A Advocacia-Geral da União (AGU) protocolou um pedido ao Supremo Tribunal Federal (STF) para que seja reconhecida a validade do reajuste do Bolsa Família, que foi anunciado pelo governo federal. O reajuste de 15% entrará em vigor a partir de 1° de outubro de 2026, elevando o valor mínimo do benefício para R$ 691 e o valor médio para R$ 777.
Legislação e Justificativas
A atualização dos valores do Bolsa Família está prevista na legislação do programa e visa preservar o poder de compra das famílias beneficiárias. Na petição, a AGU argumenta que o reajuste não representa um benefício novo, mas sim uma atualização já prevista pela Lei nº 14.601/2023, que permite a correção monetária dos pagamentos.

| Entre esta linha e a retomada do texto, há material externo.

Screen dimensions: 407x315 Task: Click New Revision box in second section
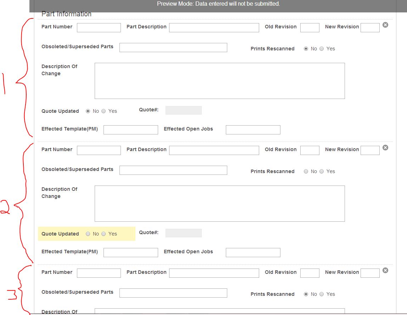coord(370,150)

A AGU afirma que a medida é uma providência inserida na execução ordinária de uma política pública existente, em conformidade com o marco normativo reconhecido pelo STF. O órgão ressalta que o decreto que viabiliza o reajuste é um ato de manutenção e atualização do programa social, e não a criação de uma nova vantagem.
Decisão do STF
O caso será analisado pelo ministro Gilmar Mendes, que terá a responsabilidade de decidir sobre a legalidade do reajuste solicitado pela AGU. A expectativa é alta, uma vez que a decisão impactará diretamente milhões de beneficiários do Bolsa Família em todo o Brasil.
Opinião
A expectativa em torno da decisão do STF é grande, dado o impacto que o reajuste do Bolsa Família pode ter na vida de muitas famílias brasileiras, refletindo a importância de políticas públicas eficazes e bem regulamentadas.